Art gallery in Seattle, Washington, US

The and/or alternative space was an exhibition, project, and performance space founded by Anne Focke in Seattle, Washington. The first alternative art exhibition and performance space in the Pacific Northwest, and/or was located at 1523 Tenth Avenue in Capitol Hill, and included an art library, a video editing and viewing facility, and an electronic music facility.

==History==
and/or was organized by Anne Focke in 1974 to provide an alternative space for performances, exhibitions, and other experimental art forms that could not be seen otherwise. Its founding group included Focke, Norie Sato, David Mahler, Burt Garner, and Annie Grosshans. In 1981, the space evolved into an umbrella organization with four programs: the NX Library, a center for contemporary arts materials with a focus on periodicals; Soundwork, a composer-oriented new music organization; the Philo T. Farnsworth Memorial Video Editing Facility for artists and independent producers; and Spar, an arts magazine which collapsed soon afterward.

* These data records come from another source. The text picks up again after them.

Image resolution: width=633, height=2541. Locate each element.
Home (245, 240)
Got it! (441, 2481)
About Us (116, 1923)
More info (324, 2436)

In October 1984, and/or was discontinued by its board of directors, who spun off its programs into four independent organizations: Artech, an art handling company; Artist Trust, a funding organization for artists; Center on Contemporary Art (CoCA) an exhibition venue; and the 911 Media Arts Center supporting new-media production and education. At its height in the late 1970s and/or was one of the major arts organizations in the Pacific Northwest with strong local and NEA funding and an national reputation for hosting top international artists, including Nam June Paik, George Maciunas, Meridith Monk, Laurie Anderson, Gary Hill, Martha Rosler, and Stuart Dempster, seeding a generation of contemporary artists in late-twentieth-century Seattle.